市立船橋、押し込む時間帯もあるも後半に喫した失点を取り返せず0−1で横浜F・マリノスユースに敗戦
市立船橋 vs 横浜F・マリノスユース
10月10日、U-18高円宮杯プレミアリーグEASTの15節が各地で行われた。9位の市立船橋はホームで横浜F.マリノスユースと対戦。押し込む時間帯もあったが、後半に喫した失点を取り返せず0−1で敗れた。
再開初戦となった前節のFC東京U-18戦はリードを守り切れず、終盤の失点で勝ち点1を得るに留まった。その市立船橋にとって、今節は残留を目指す上で落とせない一戦。その想いは随所にプレーで見られ、立ち上がりからアグレッシブな守備と鋭いショートカウンターで主導権を握る。
2トップの一角に入った郡司璃来(1年)と坪谷至祐(3年)が前線から相手DFにプレッシャーをかけると、中盤の選手が呼応して連動した守りでボールを奪取。しかし、奪った後に思うようにボールを繋げず、ゴール前に良い形で侵入できない。時間の経過とともにサイドから崩されるようになり、自陣で耐える時間が増加。34分にはキャプテン・MF山根陸(3年)の右クロスからFW内野航太郎(2年)に強烈なヘッドを見舞われるなど、相手の勢いに押された状況で前半を終えた。
市立船橋 vs 横浜F・マリノスユース
迎えた後半。市立船橋は前半の問題点を修正し、再び前からプレスを掛けていく。郡司と坪谷が前から圧をかけると、中盤で太田隼剛(1年)らがボールを回収。前半は攻撃にうまく繋げられなかったが、後半はサイドハーフの平良碧規(3年)と武藤寛(3年)が周りのサポートを受けながら局面を打開していく。47分にはショートカウンターから坪谷がシュートを放つと、57分にも決定機を獲得。高い位置でボールを奪うと、前でボールを受けた郡司がGKと1対1を迎える。しかし、これを決め切れず、以降も何度も迎えたチャンスをモノにできず時間だけが過ぎた。

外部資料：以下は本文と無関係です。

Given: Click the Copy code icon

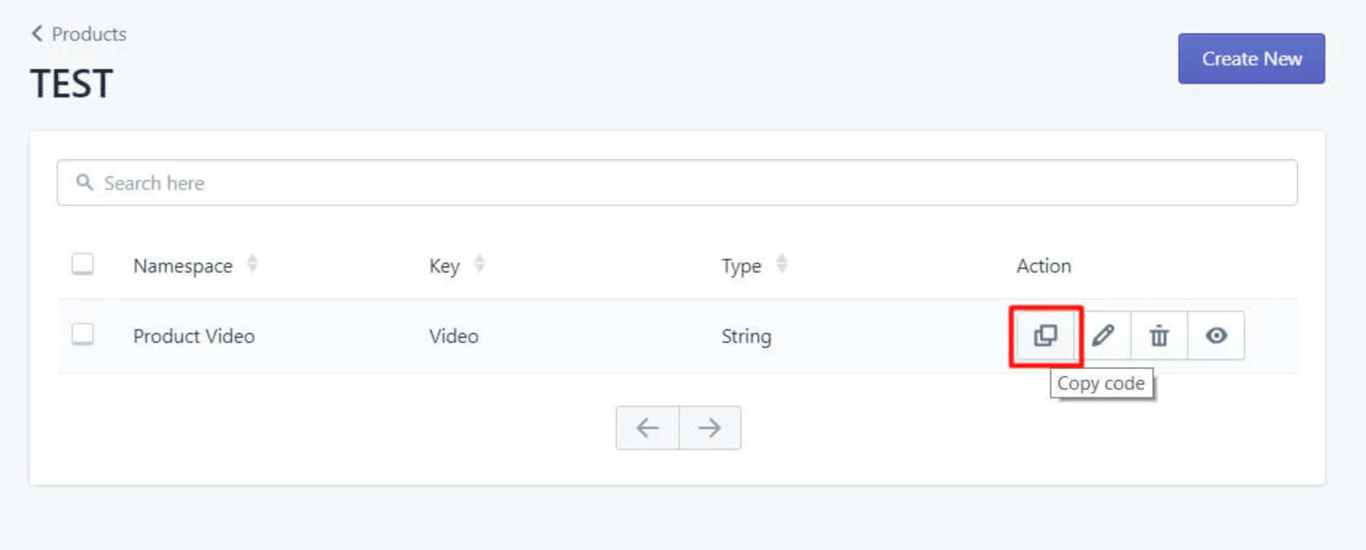Looking at the screenshot, I should click(1045, 336).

流れを掴んだ市立船橋だったが、思わぬところから試合の流れを手放してしまう。64分に左サイドで相手を倒した左SB平間陸斗(3年)が2枚目イエローカードで退場処分となる。落ち着かない状況のままそのFKを迎えると、そこから細かく繋がれてFW横溝広太(3年)にネットを揺らされた。

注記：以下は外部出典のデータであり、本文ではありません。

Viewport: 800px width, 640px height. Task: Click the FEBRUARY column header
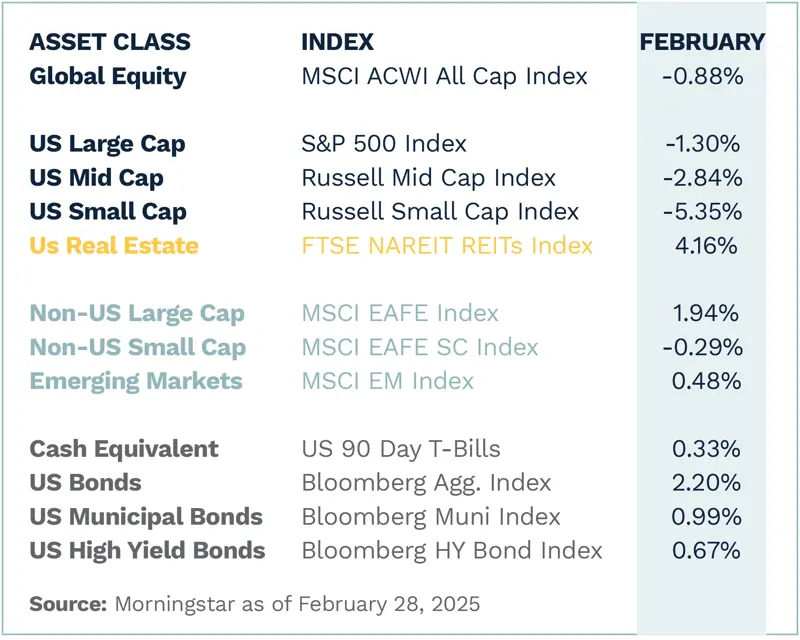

数的不利となった市立船橋はシステムを4−4−2から4-4-1に変更。バランスを整えて巻き返しを図る。しかし、前からプレスをかける選手が減った影響でボールを奪えず、相手に主導権を握られてしまう。セットプレーから何度かゴールを脅かしたが、ゴールを奪うまでは至らない。最後までビハインドを跳ね返せず、勝ち点を積み上げられなかった。
「良い流れが続いていた中で、点が取れなかったのはチームの課題。そこがうちの弱さ。退場者が出たり、システムを変更した時にうまく対応できない点も課題として出た」
試合後、試合運びと決定力不足を課題として挙げた波多秀吾監督。主導権を握った時間帯に先制点を奪えていれば、試合の結果は逆になっていても不思議ではなかっただけに悔いが残る。しかし、インターハイ予選で敗退した夏前の状況を考えれば、チームは大きく成長した。前期に横浜と対戦した際は防戦一方の展開から少ないチャンスを決め切ったが、今回は相手を押し込む時間帯も多かった。8月上旬から3週間ほど部活動ができなかった時期にチーム内でミーティングを重ねた成果もあり、チーム内で活発に議論しながら試合を進めていく姿が見られたのは好材料。きっかけさえ掴めれば、勝利を重ねる日もそう遠くない内容だった。9位以上が残留できるプレミアリーグ、これから始まる高校サッカー選手権までに、課題を修正できるか。名門復活に向け、順調にあゆみを進めているのは間違いない。